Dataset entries
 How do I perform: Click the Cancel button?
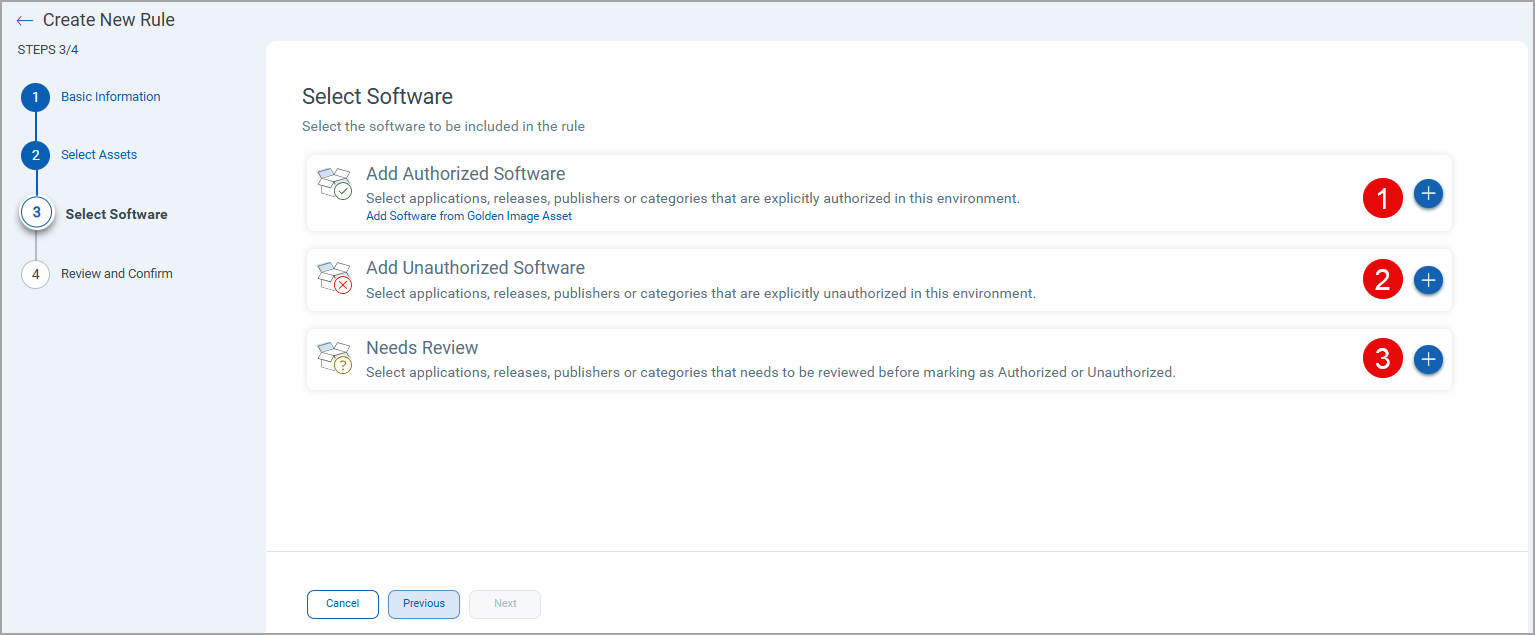342,604
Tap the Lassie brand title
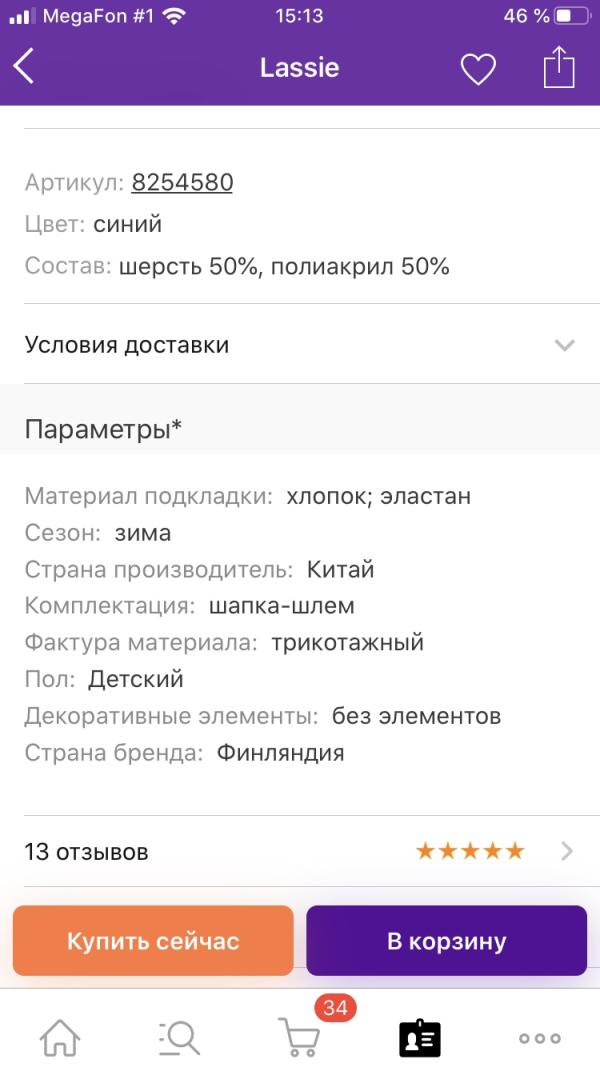 coord(299,68)
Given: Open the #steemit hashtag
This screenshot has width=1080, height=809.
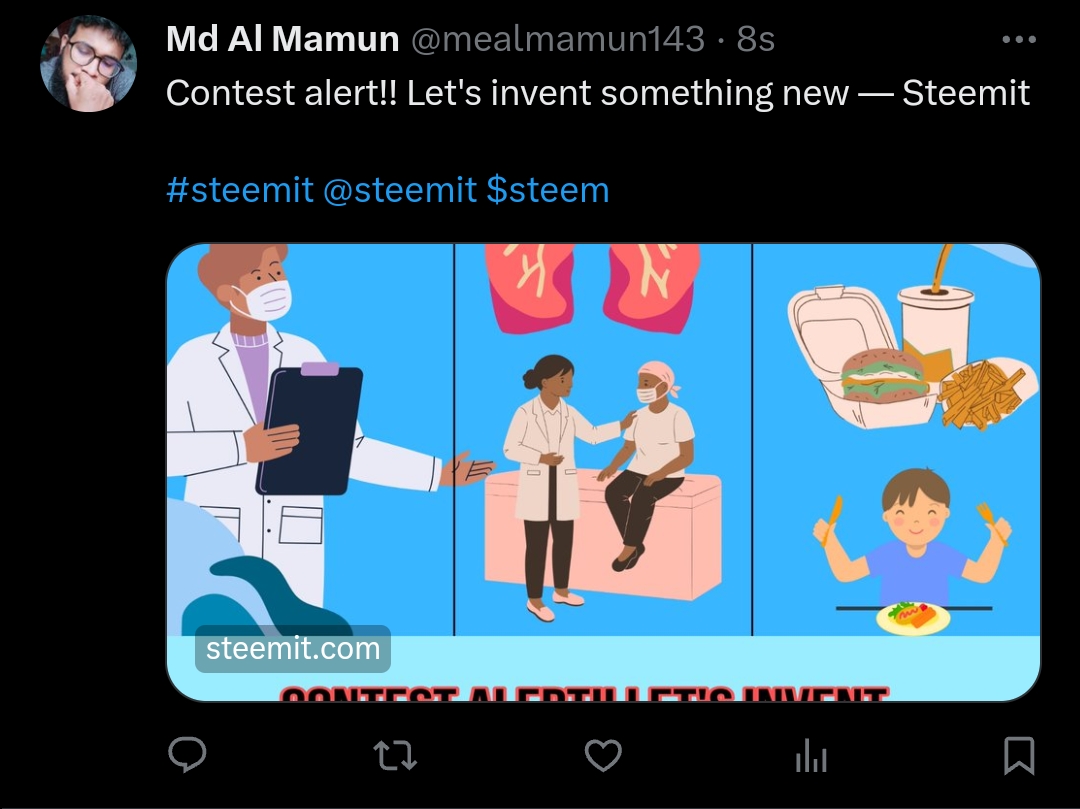Looking at the screenshot, I should (x=240, y=190).
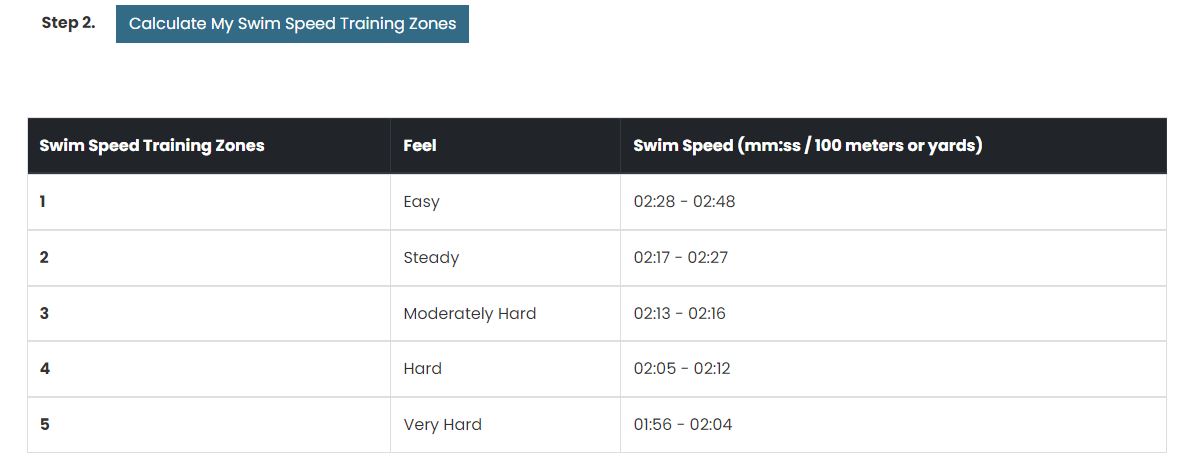Select the 01:56 - 02:04 speed cell
The image size is (1184, 464).
click(x=682, y=425)
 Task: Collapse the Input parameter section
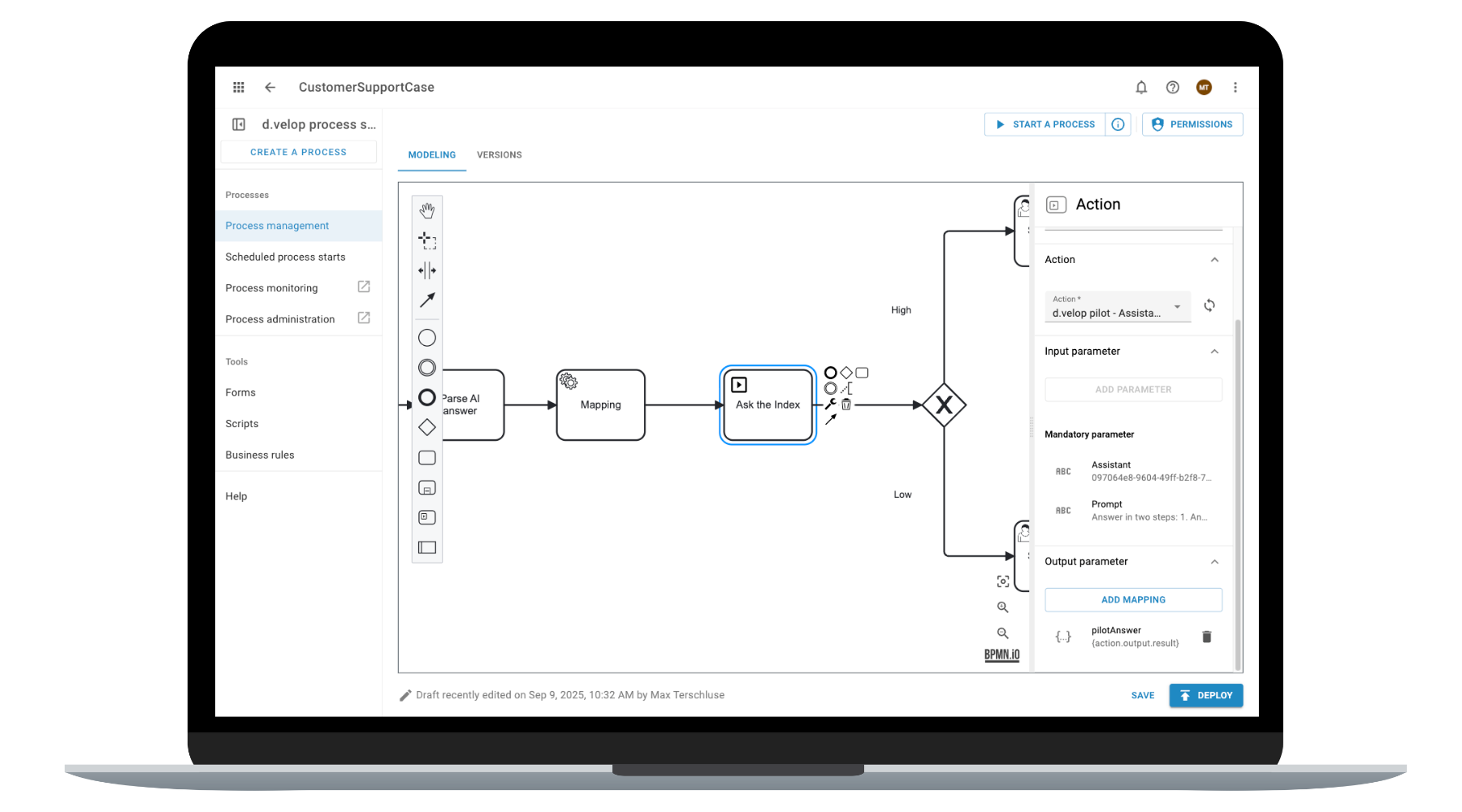click(1214, 352)
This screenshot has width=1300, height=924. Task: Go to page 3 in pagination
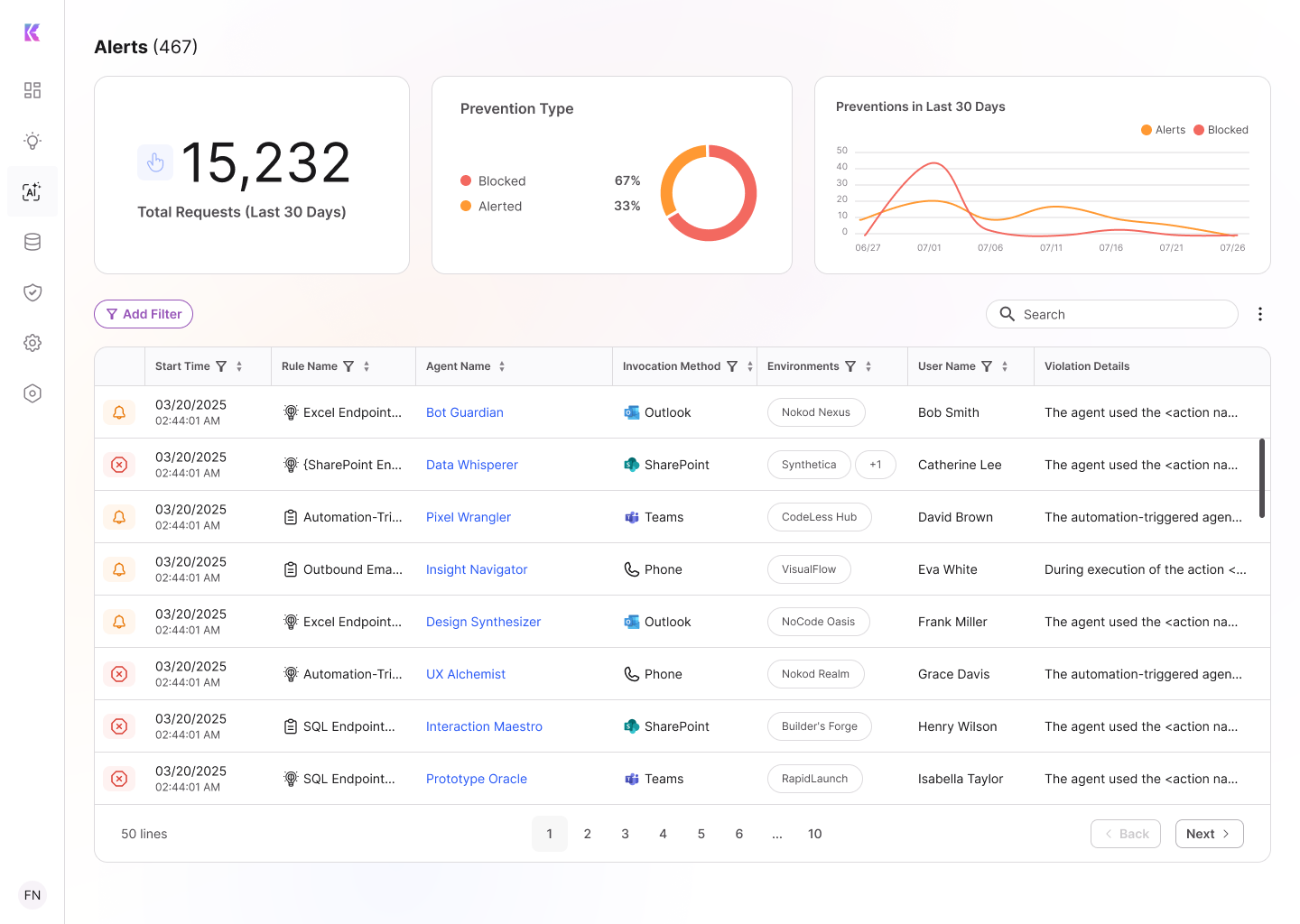point(625,834)
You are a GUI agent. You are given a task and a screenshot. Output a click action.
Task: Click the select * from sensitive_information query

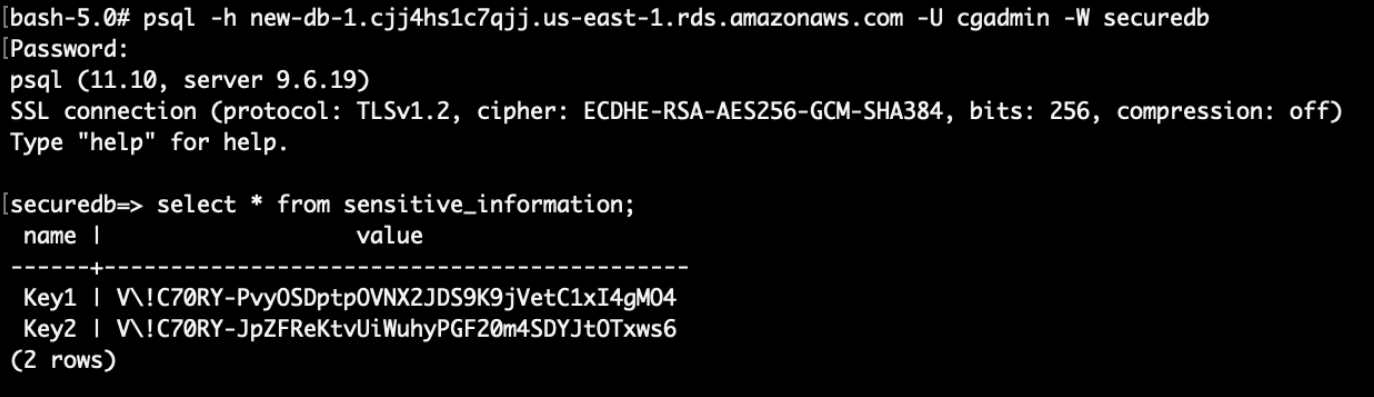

Aim of the task » Pictures are to be left out; the records above must be repeated word for word.

Answer space »
 How do I perform: Click the Cancel button?
342,604
Tap the Lassie brand title
 coord(299,68)
Given: Open the #steemit hashtag
This screenshot has width=1080, height=809.
Looking at the screenshot, I should (x=240, y=190).
Select the 01:56 - 02:04 speed cell
The image size is (1184, 464).
click(x=682, y=425)
 Task: Collapse the Input parameter section
click(1214, 352)
This screenshot has width=1300, height=924. Task: Go to page 3 in pagination
point(625,834)
You are a GUI agent. You are given a task and a screenshot. Output a click action.
Task: Click the select * from sensitive_information query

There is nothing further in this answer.